Data for this task:

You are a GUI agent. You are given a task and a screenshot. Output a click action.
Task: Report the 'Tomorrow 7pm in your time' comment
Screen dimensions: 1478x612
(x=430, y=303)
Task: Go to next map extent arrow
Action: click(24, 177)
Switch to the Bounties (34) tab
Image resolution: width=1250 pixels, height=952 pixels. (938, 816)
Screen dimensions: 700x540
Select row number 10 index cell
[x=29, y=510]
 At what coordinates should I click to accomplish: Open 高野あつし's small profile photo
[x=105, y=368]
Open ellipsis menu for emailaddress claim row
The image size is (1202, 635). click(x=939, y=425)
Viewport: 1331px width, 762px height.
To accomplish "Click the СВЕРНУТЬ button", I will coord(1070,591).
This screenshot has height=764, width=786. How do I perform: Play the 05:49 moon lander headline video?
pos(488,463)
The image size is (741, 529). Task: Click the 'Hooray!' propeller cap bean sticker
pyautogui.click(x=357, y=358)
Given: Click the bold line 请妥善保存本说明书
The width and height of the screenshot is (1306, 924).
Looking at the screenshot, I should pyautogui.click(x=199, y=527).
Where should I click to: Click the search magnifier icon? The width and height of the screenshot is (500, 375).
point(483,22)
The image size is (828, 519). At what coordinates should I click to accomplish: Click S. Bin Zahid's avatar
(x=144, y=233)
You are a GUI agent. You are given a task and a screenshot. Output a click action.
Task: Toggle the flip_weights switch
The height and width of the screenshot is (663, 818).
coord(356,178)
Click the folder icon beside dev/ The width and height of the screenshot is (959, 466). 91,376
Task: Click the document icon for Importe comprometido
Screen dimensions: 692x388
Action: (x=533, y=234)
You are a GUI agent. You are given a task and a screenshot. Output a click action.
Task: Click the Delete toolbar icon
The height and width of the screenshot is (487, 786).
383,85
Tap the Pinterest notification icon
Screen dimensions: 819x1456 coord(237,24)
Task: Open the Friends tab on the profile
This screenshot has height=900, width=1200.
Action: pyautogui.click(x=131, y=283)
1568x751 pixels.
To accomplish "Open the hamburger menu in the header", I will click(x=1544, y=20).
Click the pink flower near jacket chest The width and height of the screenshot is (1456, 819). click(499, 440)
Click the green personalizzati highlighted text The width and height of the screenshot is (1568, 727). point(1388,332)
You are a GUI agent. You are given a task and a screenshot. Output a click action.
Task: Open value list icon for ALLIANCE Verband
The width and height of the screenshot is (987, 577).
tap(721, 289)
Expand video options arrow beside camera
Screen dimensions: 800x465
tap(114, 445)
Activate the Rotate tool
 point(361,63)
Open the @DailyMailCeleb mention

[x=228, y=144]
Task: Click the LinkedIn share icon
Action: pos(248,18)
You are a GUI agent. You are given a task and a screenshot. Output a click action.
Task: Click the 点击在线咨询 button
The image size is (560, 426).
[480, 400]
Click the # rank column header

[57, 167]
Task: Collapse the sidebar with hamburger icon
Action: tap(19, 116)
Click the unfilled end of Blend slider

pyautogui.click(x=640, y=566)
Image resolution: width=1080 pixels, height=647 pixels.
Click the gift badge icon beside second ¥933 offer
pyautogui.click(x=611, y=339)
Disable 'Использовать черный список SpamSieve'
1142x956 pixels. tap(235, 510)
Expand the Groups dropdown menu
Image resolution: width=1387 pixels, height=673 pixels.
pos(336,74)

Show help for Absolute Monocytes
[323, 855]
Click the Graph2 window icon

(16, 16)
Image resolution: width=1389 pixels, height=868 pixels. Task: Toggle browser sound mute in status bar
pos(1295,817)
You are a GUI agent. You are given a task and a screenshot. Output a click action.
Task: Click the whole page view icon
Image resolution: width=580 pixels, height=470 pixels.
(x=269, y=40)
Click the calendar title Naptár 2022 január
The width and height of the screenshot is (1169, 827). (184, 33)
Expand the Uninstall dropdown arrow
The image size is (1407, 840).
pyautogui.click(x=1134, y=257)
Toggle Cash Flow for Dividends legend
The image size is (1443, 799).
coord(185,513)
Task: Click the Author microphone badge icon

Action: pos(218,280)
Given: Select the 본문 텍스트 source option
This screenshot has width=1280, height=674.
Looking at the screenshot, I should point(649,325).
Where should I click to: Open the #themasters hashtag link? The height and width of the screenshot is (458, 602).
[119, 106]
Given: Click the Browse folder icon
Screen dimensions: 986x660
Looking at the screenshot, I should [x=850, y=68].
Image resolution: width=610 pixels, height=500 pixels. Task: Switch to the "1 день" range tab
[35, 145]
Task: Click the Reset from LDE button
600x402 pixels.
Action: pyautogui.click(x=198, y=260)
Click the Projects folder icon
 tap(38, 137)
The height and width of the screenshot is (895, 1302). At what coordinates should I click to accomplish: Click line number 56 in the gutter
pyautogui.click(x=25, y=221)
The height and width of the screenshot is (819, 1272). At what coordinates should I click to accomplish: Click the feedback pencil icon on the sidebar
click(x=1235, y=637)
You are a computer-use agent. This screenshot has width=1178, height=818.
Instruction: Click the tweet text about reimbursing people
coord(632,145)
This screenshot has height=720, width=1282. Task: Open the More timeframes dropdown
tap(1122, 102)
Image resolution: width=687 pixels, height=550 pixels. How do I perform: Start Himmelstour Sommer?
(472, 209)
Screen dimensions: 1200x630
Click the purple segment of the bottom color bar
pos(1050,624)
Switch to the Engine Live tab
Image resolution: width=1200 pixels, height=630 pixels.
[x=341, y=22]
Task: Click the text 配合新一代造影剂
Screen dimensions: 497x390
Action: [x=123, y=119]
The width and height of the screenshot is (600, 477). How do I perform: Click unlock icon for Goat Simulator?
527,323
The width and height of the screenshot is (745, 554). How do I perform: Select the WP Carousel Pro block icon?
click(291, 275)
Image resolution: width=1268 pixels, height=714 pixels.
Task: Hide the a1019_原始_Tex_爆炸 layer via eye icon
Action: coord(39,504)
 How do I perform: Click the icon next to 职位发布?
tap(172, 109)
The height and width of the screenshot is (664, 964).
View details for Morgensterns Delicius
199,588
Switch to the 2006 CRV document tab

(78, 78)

About this task:
Would you retype all of the data exactly as shown?

Written solution:
You are a GUI agent. You are given a task and a screenshot. Output a click action.
Task: Report the 'Tomorrow 7pm in your time' comment
Screen dimensions: 1478x612
(x=430, y=303)
Task: Go to next map extent arrow
Action: click(24, 177)
Switch to the Bounties (34) tab
Image resolution: width=1250 pixels, height=952 pixels. (938, 816)
Screen dimensions: 700x540
Select row number 10 index cell
[x=29, y=510]
 At what coordinates should I click to accomplish: Open 高野あつし's small profile photo
[x=105, y=368]
Open ellipsis menu for emailaddress claim row
The image size is (1202, 635). click(x=939, y=425)
Viewport: 1331px width, 762px height.
To accomplish "Click the СВЕРНУТЬ button", I will coord(1070,591).
This screenshot has height=764, width=786. How do I perform: Play the 05:49 moon lander headline video?
pos(488,463)
The image size is (741, 529). Task: Click the 'Hooray!' propeller cap bean sticker
pyautogui.click(x=357, y=358)
Given: Click the bold line 请妥善保存本说明书
The width and height of the screenshot is (1306, 924).
Looking at the screenshot, I should pyautogui.click(x=199, y=527).
Where should I click to: Click the search magnifier icon? The width and height of the screenshot is (500, 375).
point(483,22)
The image size is (828, 519). At what coordinates should I click to accomplish: Click S. Bin Zahid's avatar
(x=144, y=233)
You are a GUI agent. You are given a task and a screenshot. Output a click action.
Task: Toggle the flip_weights switch
The height and width of the screenshot is (663, 818).
coord(356,178)
Click the folder icon beside dev/ The width and height of the screenshot is (959, 466). 91,376
Task: Click the document icon for Importe comprometido
Screen dimensions: 692x388
Action: (x=533, y=234)
You are a GUI agent. You are given a task and a screenshot. Output a click action.
Task: Click the Delete toolbar icon
The height and width of the screenshot is (487, 786).
383,85
Tap the Pinterest notification icon
Screen dimensions: 819x1456 coord(237,24)
Task: Open the Friends tab on the profile
This screenshot has height=900, width=1200.
Action: pyautogui.click(x=131, y=283)
1568x751 pixels.
To accomplish "Open the hamburger menu in the header", I will click(x=1544, y=20).
Click the pink flower near jacket chest The width and height of the screenshot is (1456, 819). click(499, 440)
Click the green personalizzati highlighted text The width and height of the screenshot is (1568, 727). point(1388,332)
You are a GUI agent. You are given a task and a screenshot. Output a click action.
Task: Open value list icon for ALLIANCE Verband
The width and height of the screenshot is (987, 577).
tap(721, 289)
Expand video options arrow beside camera
Screen dimensions: 800x465
tap(114, 445)
Activate the Rotate tool
 point(361,63)
Open the @DailyMailCeleb mention

[x=228, y=144]
Task: Click the LinkedIn share icon
Action: pos(248,18)
You are a GUI agent. You are given a task and a screenshot. Output a click action.
Task: Click the 点击在线咨询 button
The image size is (560, 426).
[480, 400]
Click the # rank column header

[57, 167]
Task: Collapse the sidebar with hamburger icon
Action: tap(19, 116)
Click the unfilled end of Blend slider

pyautogui.click(x=640, y=566)
Image resolution: width=1080 pixels, height=647 pixels.
Click the gift badge icon beside second ¥933 offer
pyautogui.click(x=611, y=339)
Disable 'Использовать черный список SpamSieve'
1142x956 pixels. tap(235, 510)
Expand the Groups dropdown menu
Image resolution: width=1387 pixels, height=673 pixels.
pos(336,74)

Show help for Absolute Monocytes
[323, 855]
Click the Graph2 window icon

(16, 16)
Image resolution: width=1389 pixels, height=868 pixels. Task: Toggle browser sound mute in status bar
pos(1295,817)
You are a GUI agent. You are given a task and a screenshot. Output a click action.
Task: Click the whole page view icon
Image resolution: width=580 pixels, height=470 pixels.
(x=269, y=40)
Click the calendar title Naptár 2022 január
The width and height of the screenshot is (1169, 827). (184, 33)
Expand the Uninstall dropdown arrow
The image size is (1407, 840).
pyautogui.click(x=1134, y=257)
Toggle Cash Flow for Dividends legend
The image size is (1443, 799).
coord(185,513)
Task: Click the Author microphone badge icon

Action: pos(218,280)
Given: Select the 본문 텍스트 source option
This screenshot has width=1280, height=674.
Looking at the screenshot, I should point(649,325).
Where should I click to: Open the #themasters hashtag link? The height and width of the screenshot is (458, 602).
[119, 106]
Given: Click the Browse folder icon
Screen dimensions: 986x660
Looking at the screenshot, I should [x=850, y=68].
Image resolution: width=610 pixels, height=500 pixels. Task: Switch to the "1 день" range tab
[35, 145]
Task: Click the Reset from LDE button
600x402 pixels.
Action: pyautogui.click(x=198, y=260)
Click the Projects folder icon
 tap(38, 137)
The height and width of the screenshot is (895, 1302). At what coordinates should I click to accomplish: Click line number 56 in the gutter
pyautogui.click(x=25, y=221)
The height and width of the screenshot is (819, 1272). At what coordinates should I click to accomplish: Click the feedback pencil icon on the sidebar
click(x=1235, y=637)
You are a computer-use agent. This screenshot has width=1178, height=818.
Instruction: Click the tweet text about reimbursing people
coord(632,145)
This screenshot has height=720, width=1282. Task: Open the More timeframes dropdown
tap(1122, 102)
Image resolution: width=687 pixels, height=550 pixels. How do I perform: Start Himmelstour Sommer?
(472, 209)
Screen dimensions: 1200x630
Click the purple segment of the bottom color bar
pos(1050,624)
Switch to the Engine Live tab
Image resolution: width=1200 pixels, height=630 pixels.
[x=341, y=22]
Task: Click the text 配合新一代造影剂
Screen dimensions: 497x390
Action: [x=123, y=119]
The width and height of the screenshot is (600, 477). How do I perform: Click unlock icon for Goat Simulator?
527,323
The width and height of the screenshot is (745, 554). How do I perform: Select the WP Carousel Pro block icon?
click(291, 275)
Image resolution: width=1268 pixels, height=714 pixels.
Task: Hide the a1019_原始_Tex_爆炸 layer via eye icon
Action: coord(39,504)
 How do I perform: Click the icon next to 职位发布?
tap(172, 109)
The height and width of the screenshot is (664, 964).
View details for Morgensterns Delicius
199,588
Switch to the 2006 CRV document tab

(78, 78)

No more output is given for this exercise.